President George W. Bush was oh-so-close to becoming one of the greatest of federal human capital management innovators in U.S. history. Despite all the Obama administration's talk about inheriting a government in the "technological dark ages," the Bush administration's Lines of Business initiative -- conceived by the Office of Management and Budget and implemented by various lead agencies -- set the federal government on the road to more efficient and effective use of information technology and better business practices.

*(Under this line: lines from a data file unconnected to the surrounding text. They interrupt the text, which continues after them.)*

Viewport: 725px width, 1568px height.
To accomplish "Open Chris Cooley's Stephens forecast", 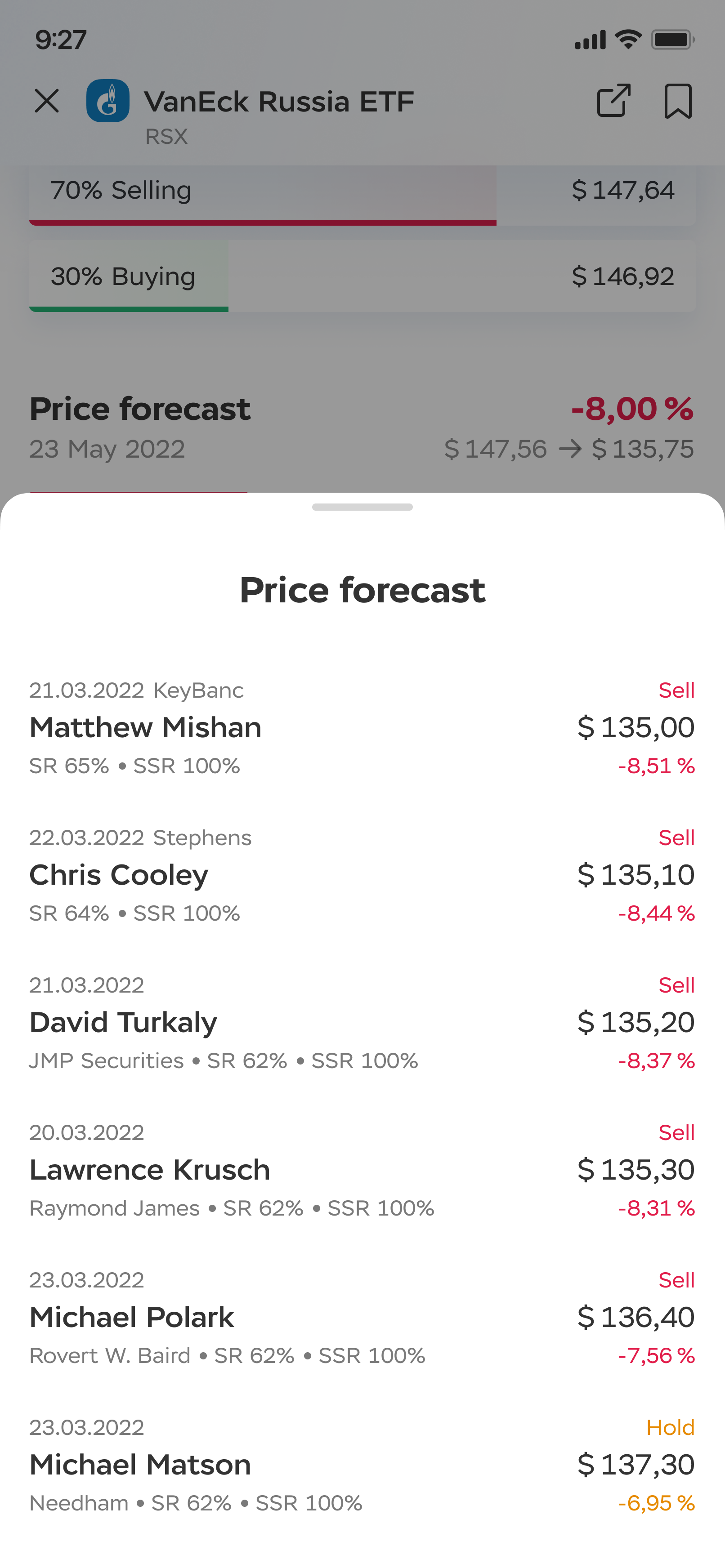I will [x=362, y=875].
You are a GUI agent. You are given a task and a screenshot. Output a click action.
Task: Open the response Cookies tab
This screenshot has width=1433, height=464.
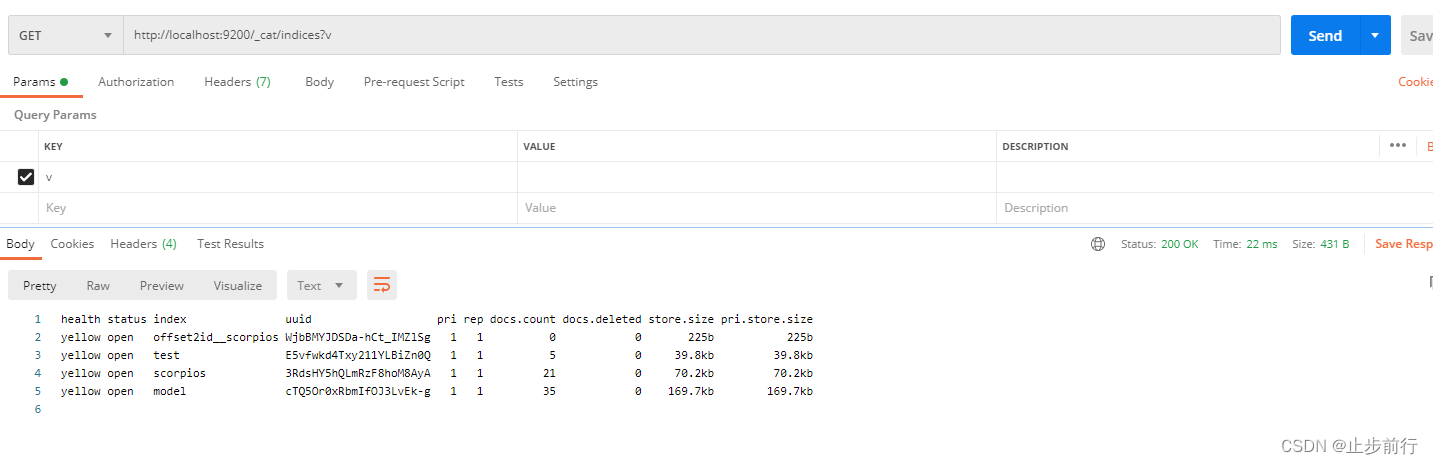click(x=72, y=244)
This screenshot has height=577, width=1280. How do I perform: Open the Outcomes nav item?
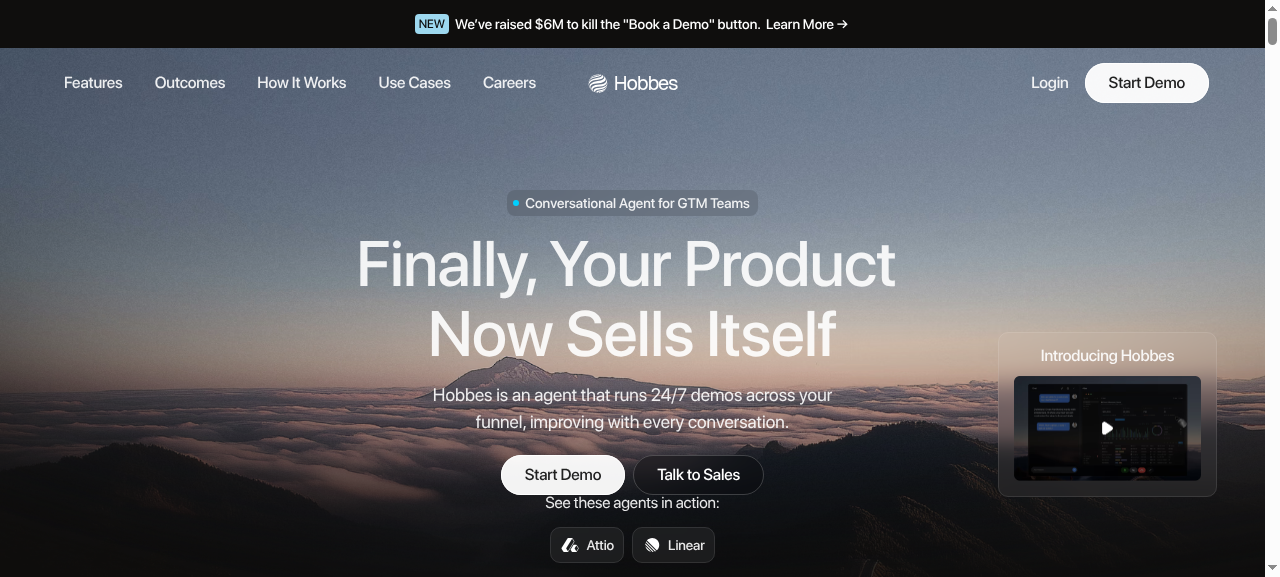[x=190, y=83]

In human resources, for example, the Office of Personnel Management awarded contracts to five agencies and four private companies to provide enterprisewide shared services, such as payroll, personnel and benefits management. Instead of implementing or modernizing their own expensive technology platforms, agencies were strongly encouraged to leverage these organizations' technologies and human resources processing capabilities. Done right, this initiative would have led to better human capital management, operational efficiencies, significant cost savings and less capital outlay, and vastly improved customer service. Perhaps, more important, the federal government finally would have had central repositories of information on their entire workforce.
In a revolutionary move, shared services would have for the first time infused something akin to a profit motive into the delivery of a government service. Despite some big plans and lots of rule-making, the LOB initiative stalled. But now the Obama administration has a chance to make things right.
One of the big challenges the Bush administration faced was distrust. Under its human resources LOB plan, agencies were required to pay the service providers out of their own budgets. If they chose not to purchase the services, then funding for new initiatives of their own would have been reduced. Any corporation that has adopted a shared-services model would understand the rationale for such an approach.
But congressional leaders not only balked at the idea of one agency paying another for services, they also took issue with OMB's threat to cut funding if they didn't comply with its edict. These actions were perceived to be a threat to their appropriations authority. When the Democrats took over Congress in 2007, lawmakers' grumbling turned to outright resistance. Now the plan has been largely scratched.
As the first president since John F. Kennedy to move directly from Capitol Hill to the White House, President Obama has a rare opportunity to guide Congress toward this somewhat risky reform without generating fear of an executive power grab or permanent loss of appropriations authority.
The president should educate Congress about the potential for significant cost savings and efficiencies with a shared-services approach and provide assurance that it won't be used to slash congressionally mandated programs. Obama can reassure lawmakers that shared services is a carrot-and-stick approach to reform. Yes, agencies will need funds to transition to shared services, but it's a one-time cost. If ever there were a time for making a small, upfront investment to achieve longer-term savings, it is now. And as the shared-services' economies of scale improve, these costs will go down.
Throughout the campaign and during the transition, Obama promised to go through the budget line by line to find programs that no longer work. To achieve lasting reform and cost savings, he needs to revisit a program that was not implemented but has real-world proof of its success.
Glenn Davidson is managing director of EquaTerra's public sector practice, serving federal, state and local government clients. In the public sector he was chief of staff for Virginia Gov. L. Douglas Wilder and legislative director for former Ohio Congressman Ron Mottl.